Elizabeth II spent virtually all her life surrounded by one of the world’s greatest art collections. Even when she was a child, and the likelihood of her inheriting the throne still seemed remote, visits to her grandparents at Buckingham Palace involved looking at pictures, since George V enjoyed showing her the Victorian narrative paintings that hung there, such as William Powell Frith’s ‘Ramsgate Sands’.
Nobody knows exactly how many works of art there are in the Royal Collection, but at the end of Elizabeth II’s reign nearly 300,000 objects had been catalogued online, probably just under a third of the whole. Among the many masterpieces are Andrea Mantegna’s monumental sequence of canvases ‘The Triumph of Caesar’, purchased by Charles I in 1629; nearly 600 drawings by Leonardo da Vinci, including virtually all his anatomical studies; one of the finest Mughal manuscripts, ‘Padshahnama’; no fewer than 52 paintings by Canaletto; and the largest collection of 18th-century Sèvres porcelain outside France.

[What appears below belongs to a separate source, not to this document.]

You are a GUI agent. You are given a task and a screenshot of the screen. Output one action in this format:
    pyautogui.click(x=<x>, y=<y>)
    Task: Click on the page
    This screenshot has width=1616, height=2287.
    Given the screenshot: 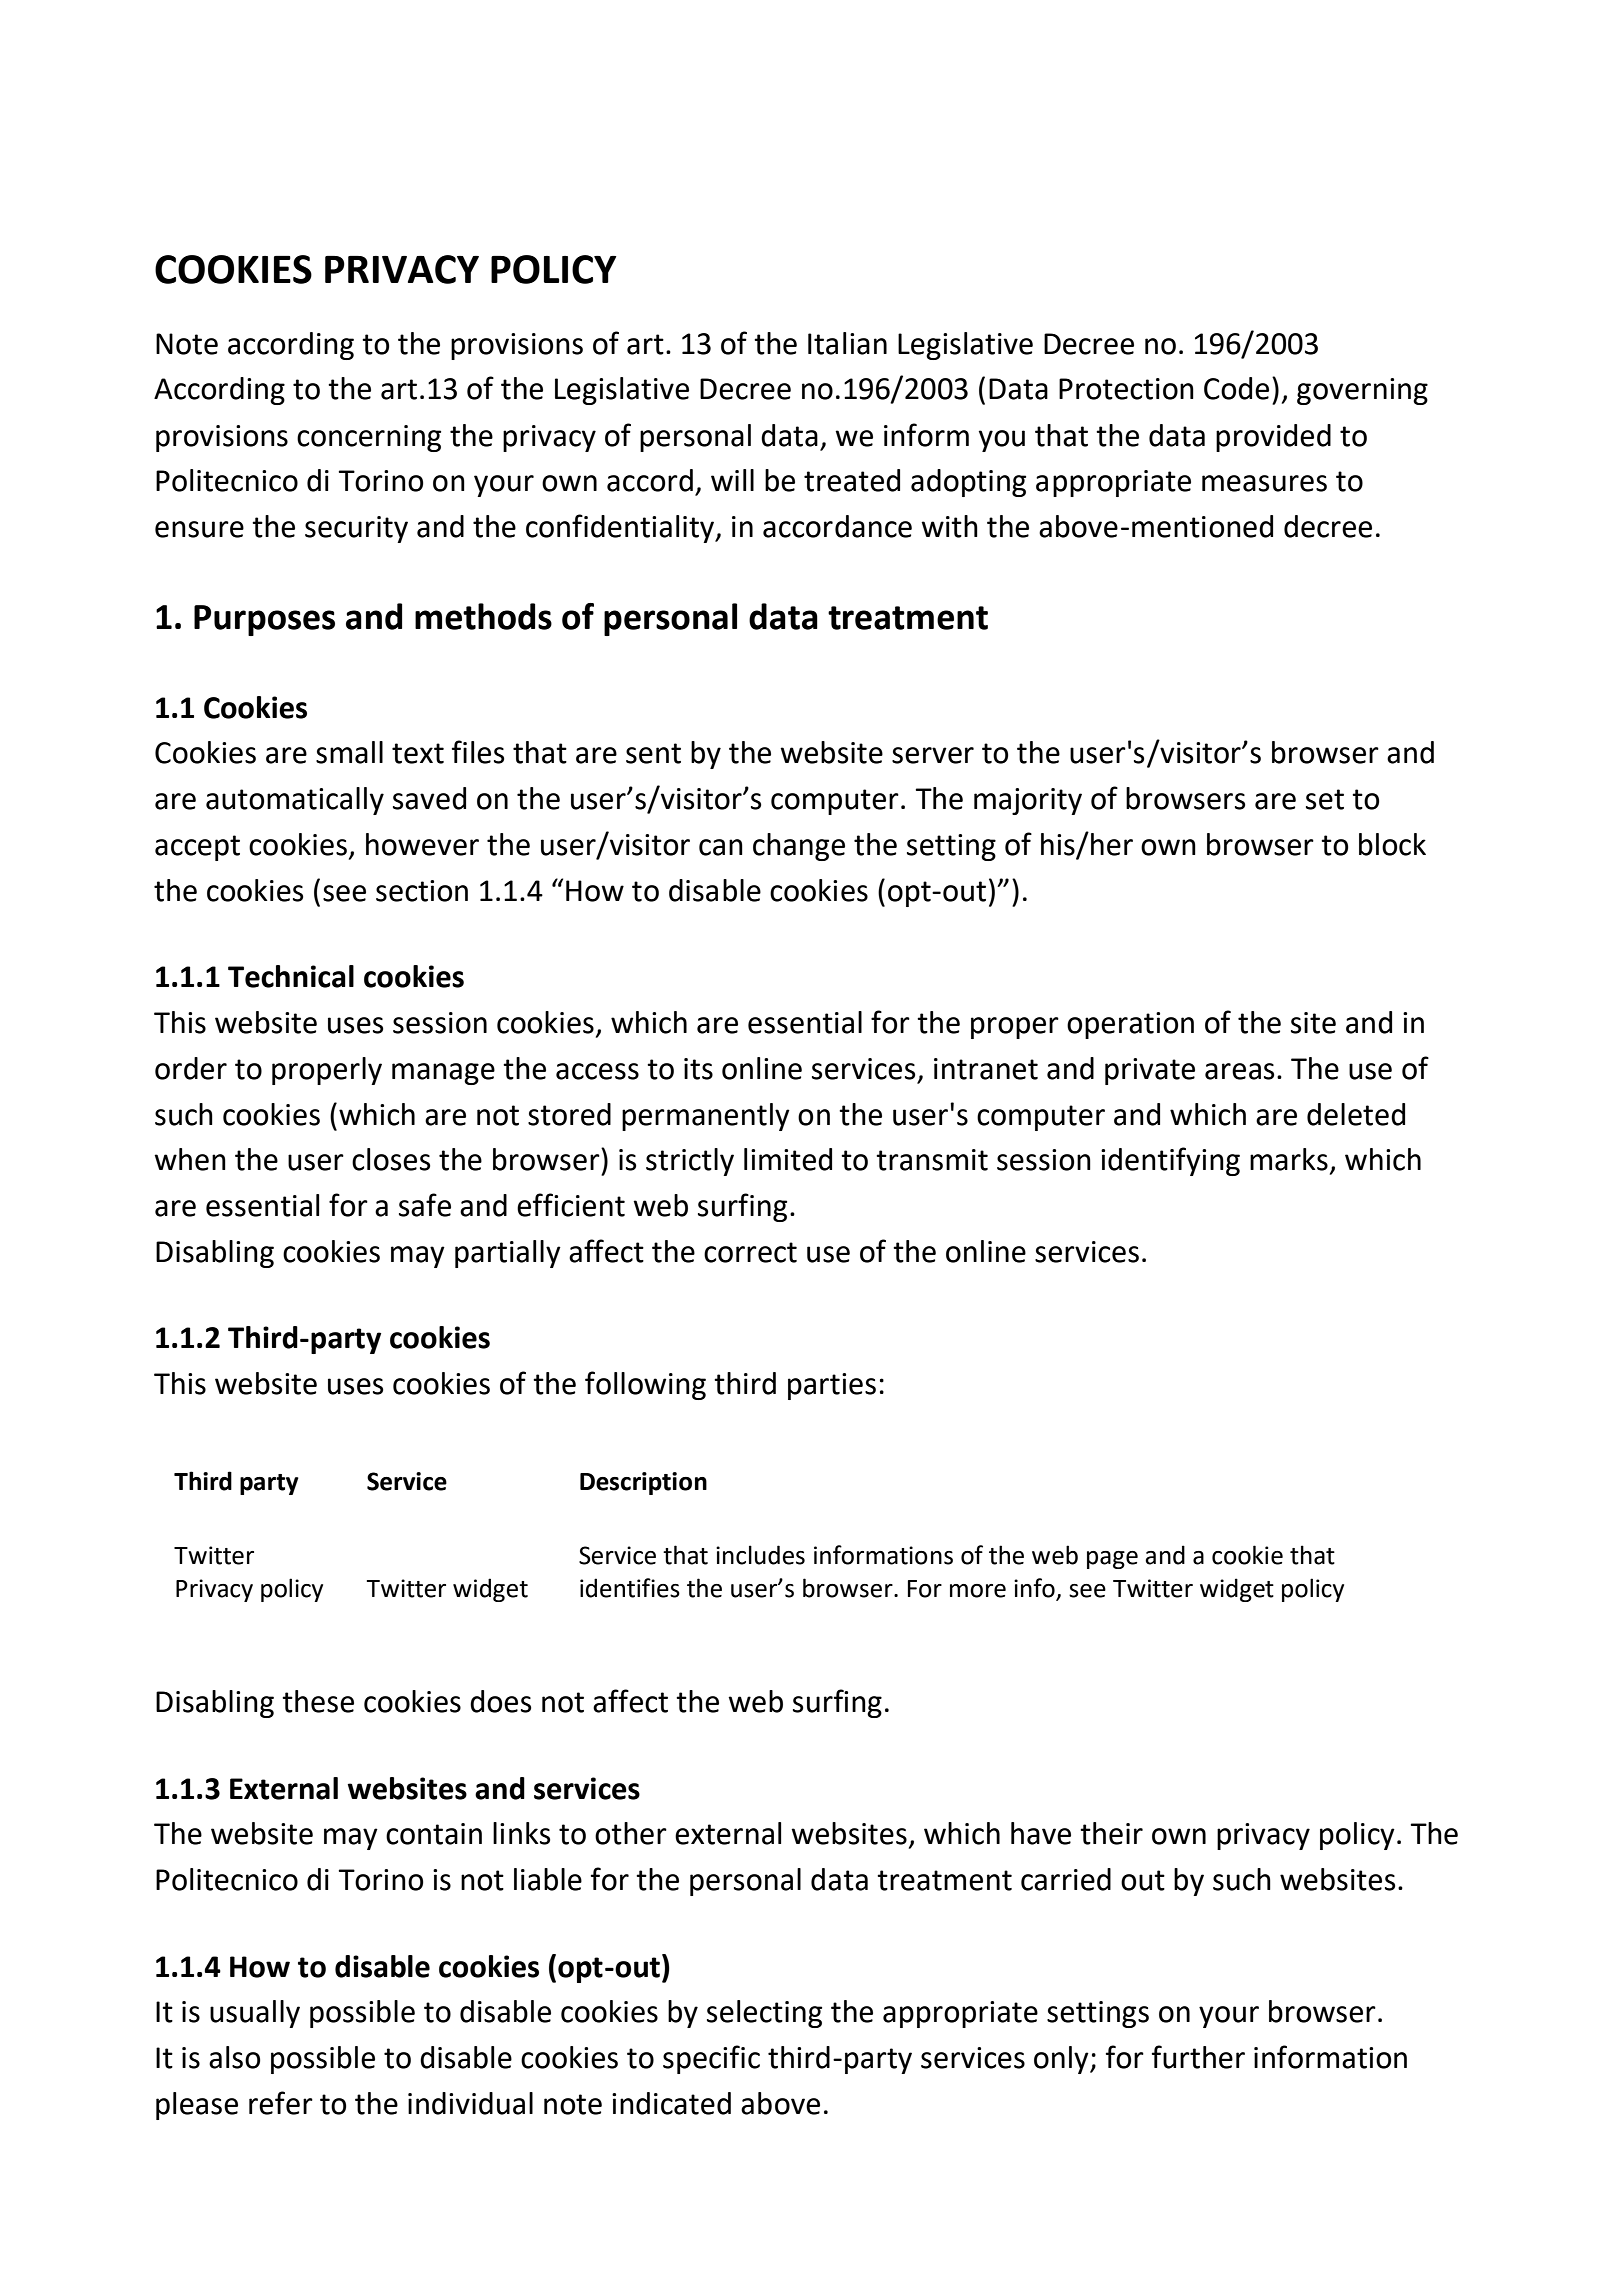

The existence of this extraordinary collection is evidence of the longevity of the British monarchy: in most countries, royal collections now form the core of national galleries – the Prado in Spain and the Louvre in France, for example – whereas in Britain these works are distributed over 15 royal residences and former residences. Although the collection was occasionally included in estimates of the Queen’s personal wealth, it is a possession of the Crown and so – like Buckingham Palace – cannot be sold.
It is one of the ironies of the Queen’s life that this vast accumulation was the backdrop to the ceremonial and domestic life of a woman who was supposedly indifferent to art. Anyone who asks a member of the royal household what the Queen thought about the subject is likely to be told the anecdote that when Christopher Lloyd, who was Surveyor of the Queen’s Pictures from 1988 to 2005, raised the idea that she might spend money on contemporary art, she looked surprised and replied: ‘But what about my horses?’ (It seems unlikely that he was cheeky enough to answer, as reported: ‘Well they never win, do they?’) Unlike her husband and eldest son she never painted or sketched; unlike her mother, she made almost no attempt to buy modern pictures for her own pleasure; and unlike Prince Philip, whose enjoyment of the company of such painters as Edward Seago and Feliks Topolski encouraged him to accumulate a large private collection, she had no artists among her friends.